映画感想文│『REPLICAS』気味の悪いSFサスペンス
私の頭の中には定期的に映像作品を求める波がやってくるので、最近ポツポツと映画を観ている。面白そうだと思った映画しか観ない私だが、それでも面白いと感じる映画とそうでない映画がある。
当たりもあればハズレもあるのが楽しみではあるのだが、たまには感想でも残しておけば整理や分析に役立つかも知れない。当たりを多く引けるようになるかも知れない。そう考えて感想を書いてみようと思った次第である。
感情移入が難しい登場人物たち
今回観たのはキアヌ・リーヴス主演の「REPLICAS」。
今見ると評価はそれほど高くなさそうだが、私は誰かの意見に左右されたくないので、事前にこういうものを調べることがない。鑑賞が終わった後ならば、他の人の視点を調べる為にザっと読むことはあるのだが、それは大抵面白くなかったり消化不良だった時のことである。
さて本作の感想だが、結論から言えば少し退屈だった。面白くないというわけではない。そういうわけではないのだが、どうも集中できない。多分どの登場人物にもイマイチ感情移入できないことが原因だ。常に置いてけぼりなのだ。
映画を観る際には、実際に自分が同じ状況に置かれたら…などと考えるものだが、本作の登場人物が選択する行動はどれも不自然な感じがして、それが原因で感情移入できなかったのだと思う。
特にラストシーンは「気味が悪い」の一言に尽きる。結局ロボットと手を組むことにしたオジサンも、あれだけ苦悩した上に小細工を重ねたのにも関わらず娘を呼び起こしたキアヌも、そしてそれを微笑みながら受け入れ、涙ながらに抱き締める奥様も、どれもこれも理解を超えていて気味悪かった。しかしこれは貶したいわけではなくて、薄気味悪いハッピーエンドという独特の後味は嫌いではなかった。むしろ賞賛したい。
小林泰三や鈴木光司の小説が示すように、ホラーとSFはかなり近いものなのだ。だから薄気味悪いSFというのは正しいSFなのだ。と、私は信じて疑わない。
作り込みや脚本の甘さは目立つが…
野暮な指摘にはなってしまうのだが、細かい部分の作りの甘さがイチイチ気になってしまう作品でもあった。まず冒頭で例のハイテクなロボットが登場してひと悶着あるわけだが、観ている側としてはその時点でかなり先の未来を想像してしまうだろう。だが他の部分は基本的に現代と差異が無く、自動車も視界不良で呆気なく事故ってしまう。スマホもパソコンも見慣れたものだし、船着き場は南京錠で施錠してあるのみだ。

□ □ □ □ □ □ □

作業指示: 上の『REPLICAS』の感想文から、「感情移入が難しい登場人物たち」で始まり「移入できなかったのだと思う。」に至るまでの部分を、一字も変えずに書き写せ。

□ □ □ □ □ □ □

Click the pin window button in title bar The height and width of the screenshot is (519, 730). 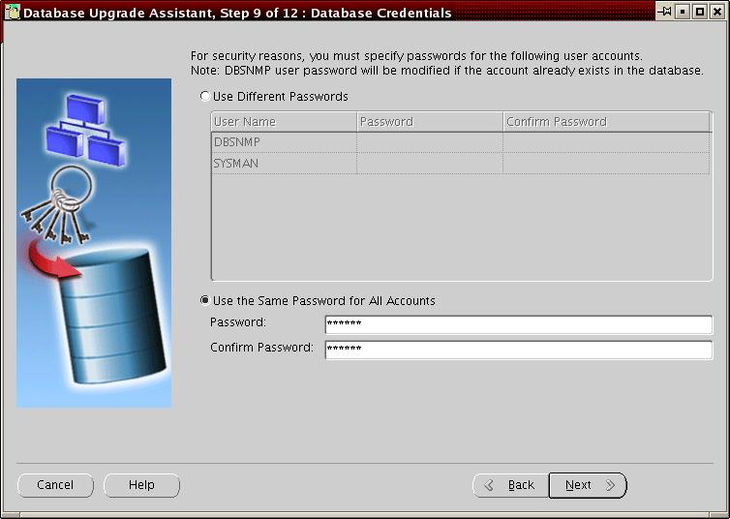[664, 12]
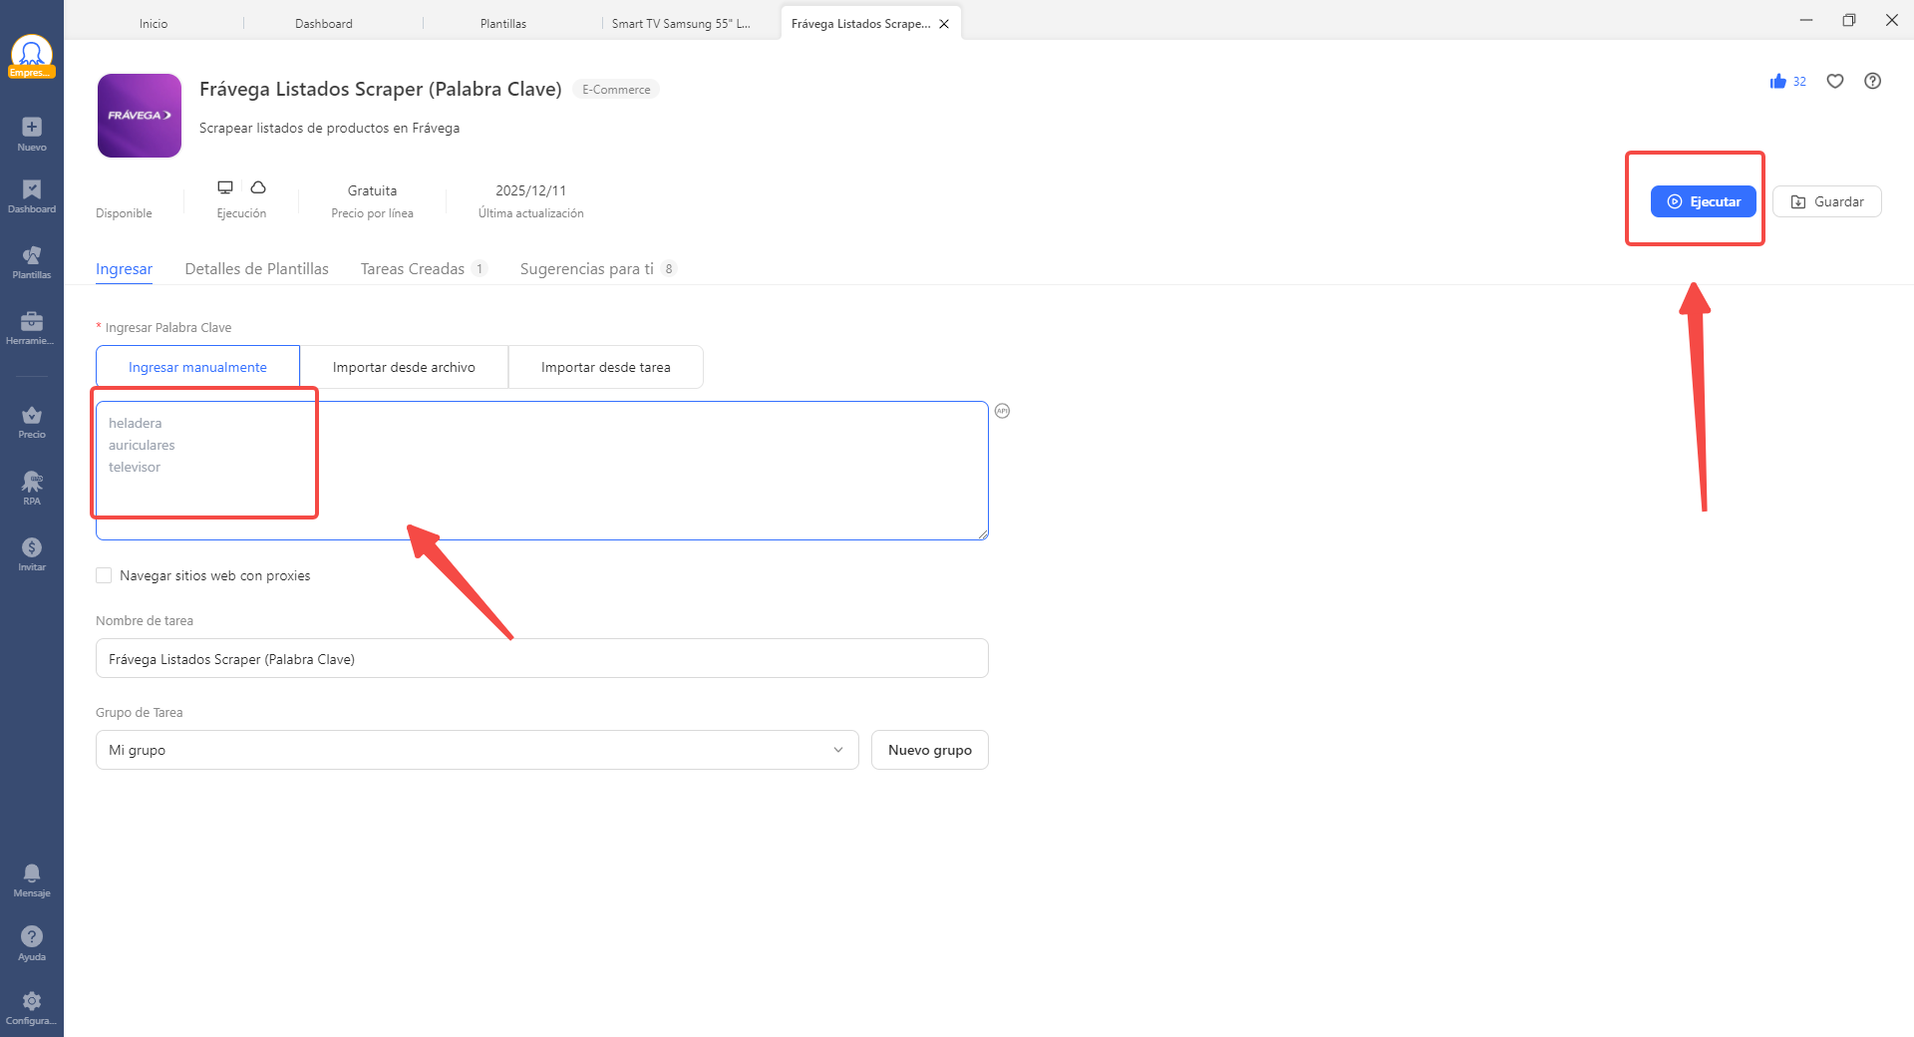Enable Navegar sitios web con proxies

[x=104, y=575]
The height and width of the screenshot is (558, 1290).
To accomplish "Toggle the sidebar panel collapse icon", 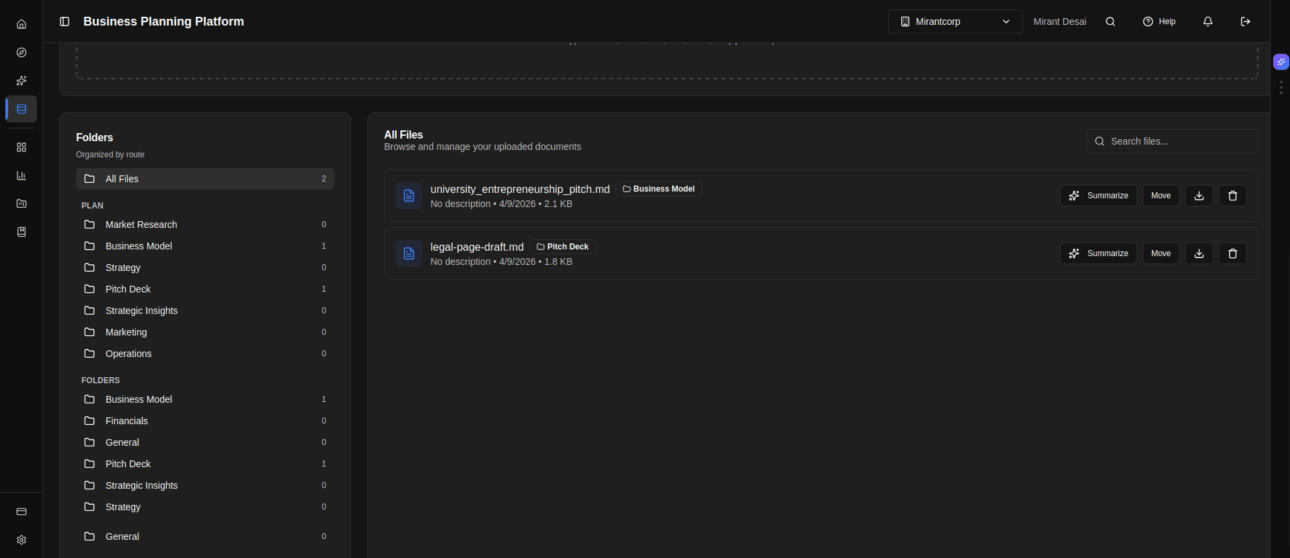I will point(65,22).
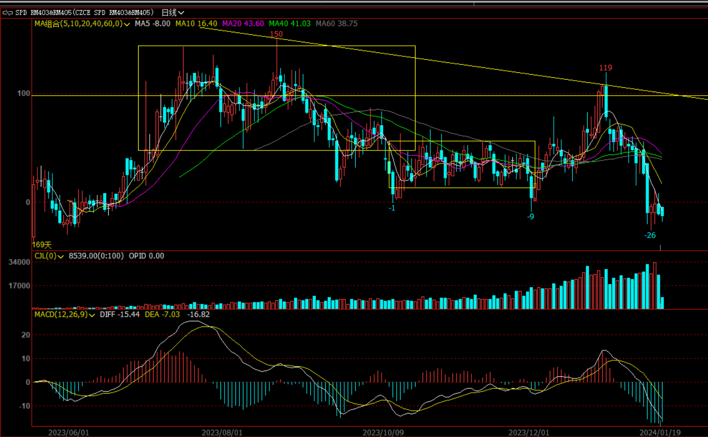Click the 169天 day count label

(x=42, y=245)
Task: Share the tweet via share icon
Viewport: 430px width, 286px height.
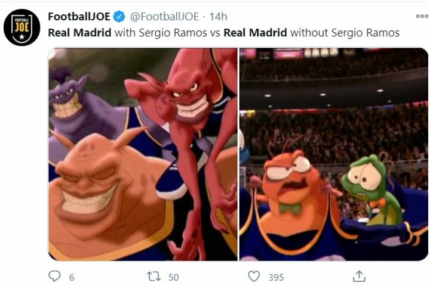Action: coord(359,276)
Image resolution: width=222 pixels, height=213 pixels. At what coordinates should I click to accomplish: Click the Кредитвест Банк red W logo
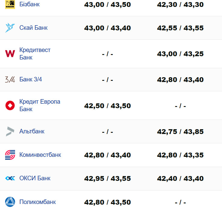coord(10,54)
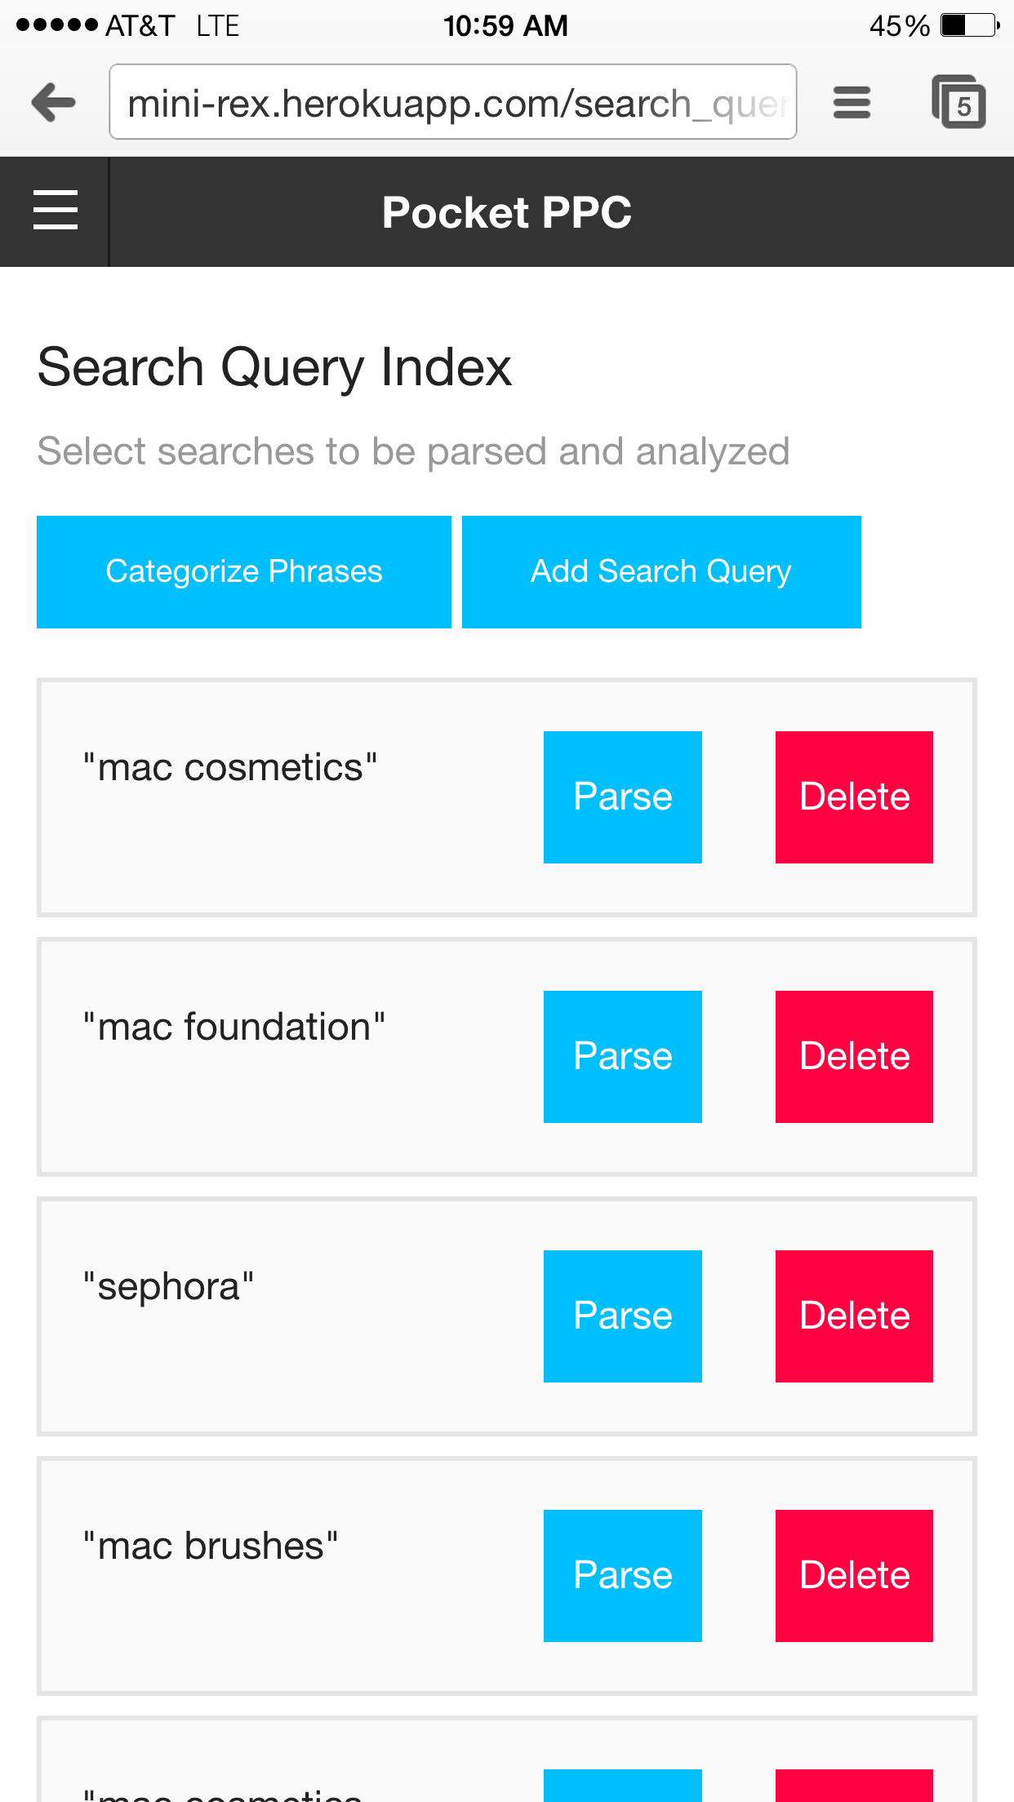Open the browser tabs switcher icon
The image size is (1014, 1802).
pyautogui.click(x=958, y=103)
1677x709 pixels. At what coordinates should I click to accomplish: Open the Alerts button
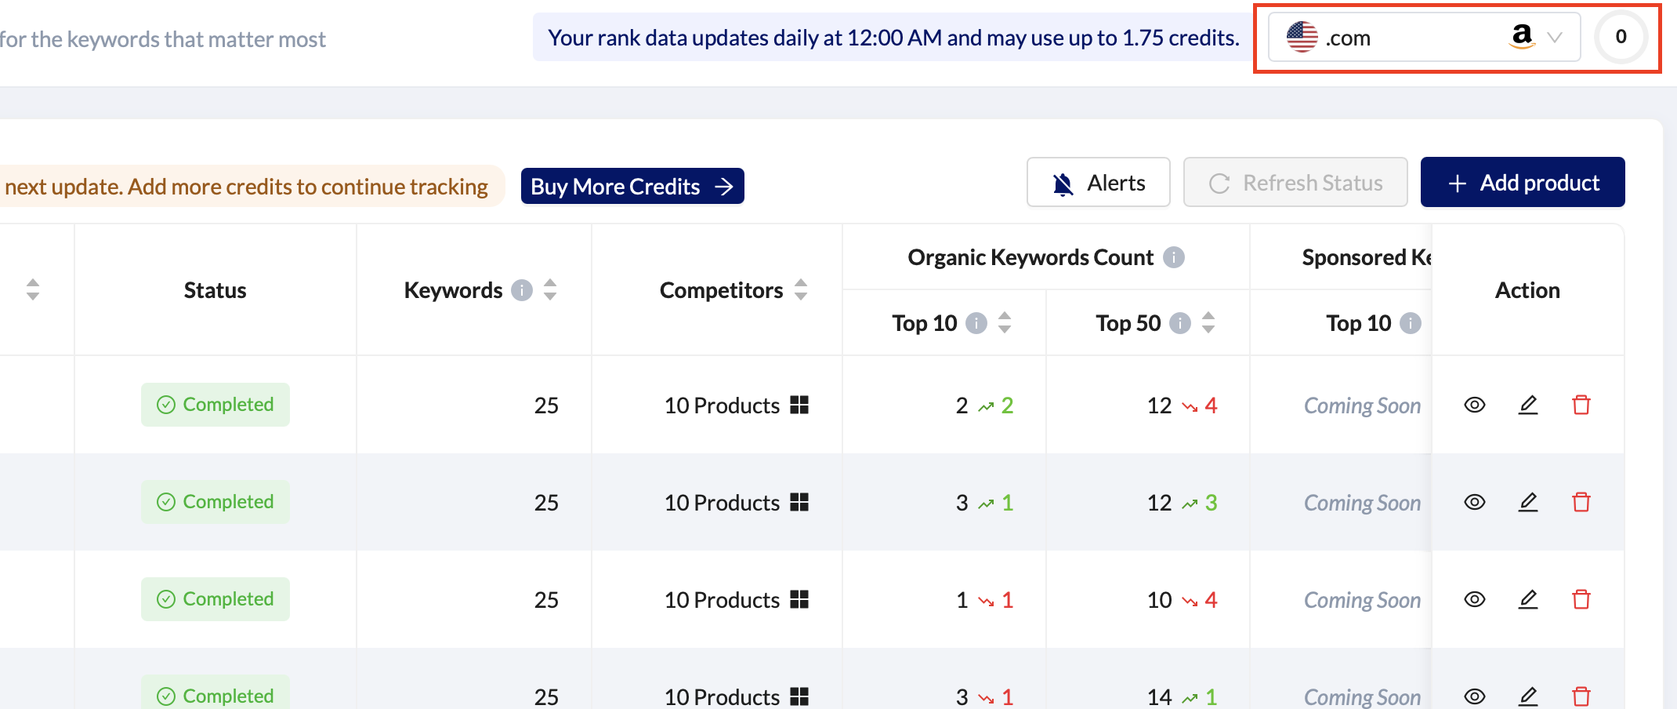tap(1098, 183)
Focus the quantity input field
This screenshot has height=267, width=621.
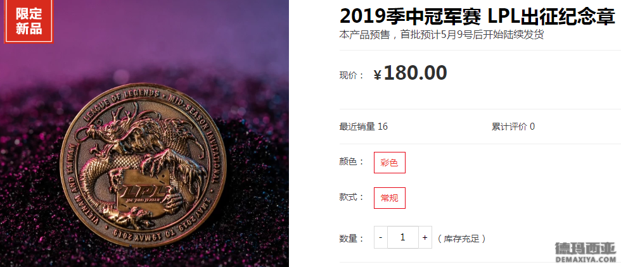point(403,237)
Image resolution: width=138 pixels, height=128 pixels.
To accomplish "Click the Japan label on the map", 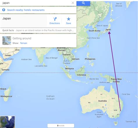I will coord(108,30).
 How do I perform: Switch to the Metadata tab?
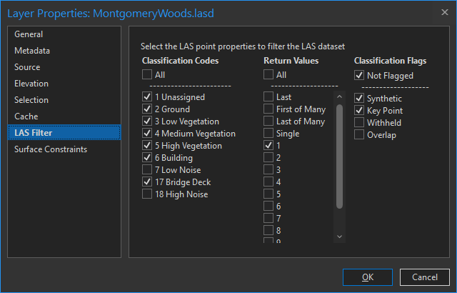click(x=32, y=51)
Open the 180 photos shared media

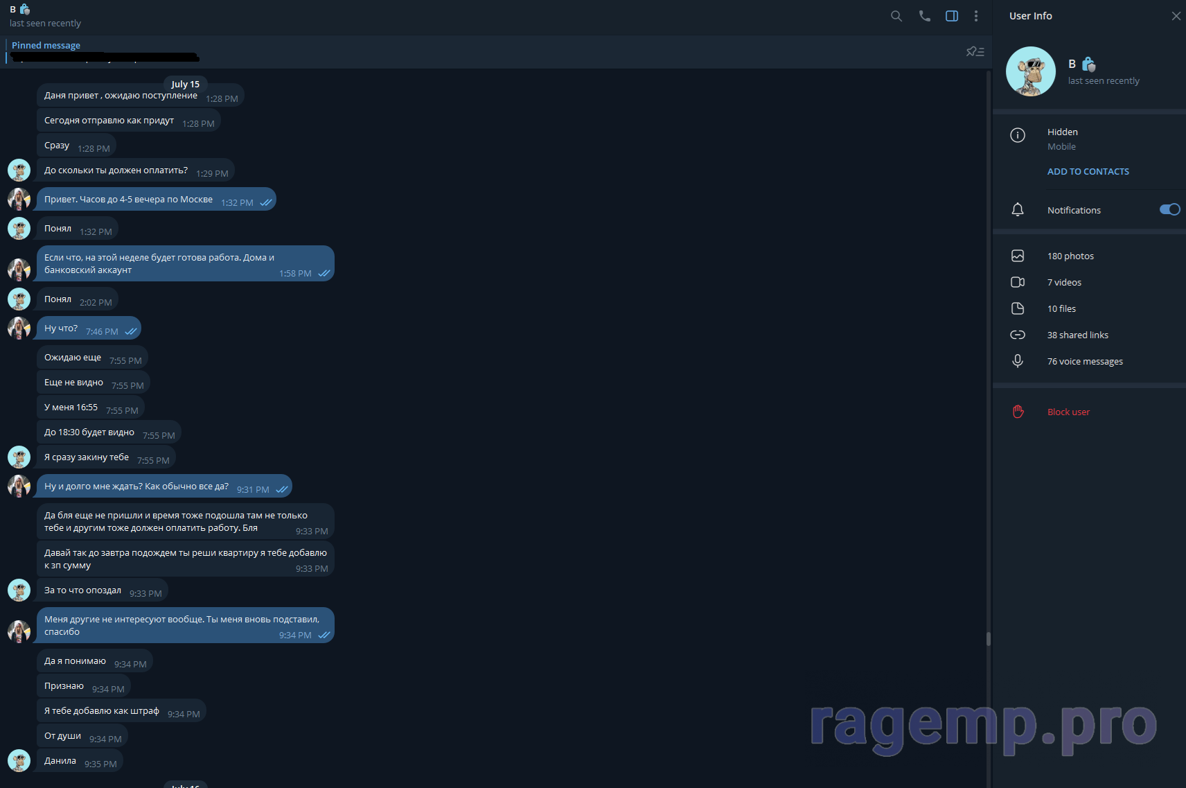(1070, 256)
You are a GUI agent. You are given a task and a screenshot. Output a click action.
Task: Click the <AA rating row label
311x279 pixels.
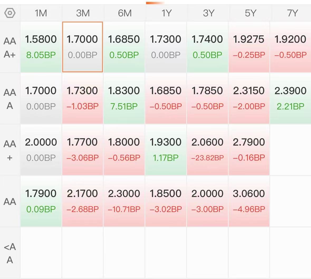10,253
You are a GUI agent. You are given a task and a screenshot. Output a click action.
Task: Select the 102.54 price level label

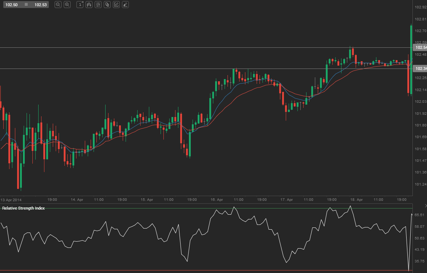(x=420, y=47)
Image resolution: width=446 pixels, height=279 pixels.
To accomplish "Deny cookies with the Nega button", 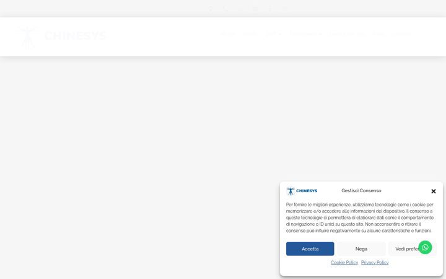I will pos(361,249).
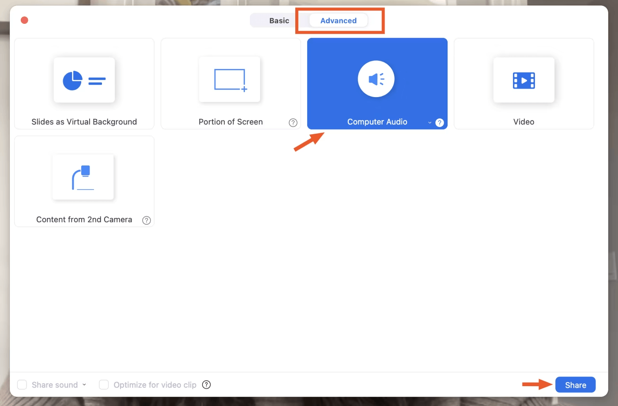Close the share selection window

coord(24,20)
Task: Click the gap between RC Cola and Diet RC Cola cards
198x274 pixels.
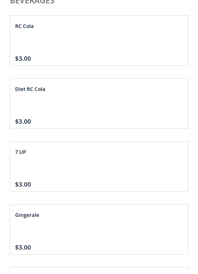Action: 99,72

□ □ □ □ □ □ □

作業結果:
感情移入が難しい登場人物たち
今回観たのはキアヌ・リーヴス主演の「REPLICAS」。
今見ると評価はそれほど高くなさそうだが、私は誰かの意見に左右されたくないので、事前にこういうものを調べることがない。鑑賞が終わった後ならば、他の人の視点を調べる為にザっと読むことはあるのだが、それは大抵面白くなかったり消化不良だった時のことである。
さて本作の感想だが、結論から言えば少し退屈だった。面白くないというわけではない。そういうわけではないのだが、どうも集中できない。多分どの登場人物にもイマイチ感情移入できないことが原因だ。常に置いてけぼりなのだ。
映画を観る際には、実際に自分が同じ状況に置かれたら…などと考えるものだが、本作の登場人物が選択する行動はどれも不自然な感じがして、それが原因で感情移入できなかったのだと思う。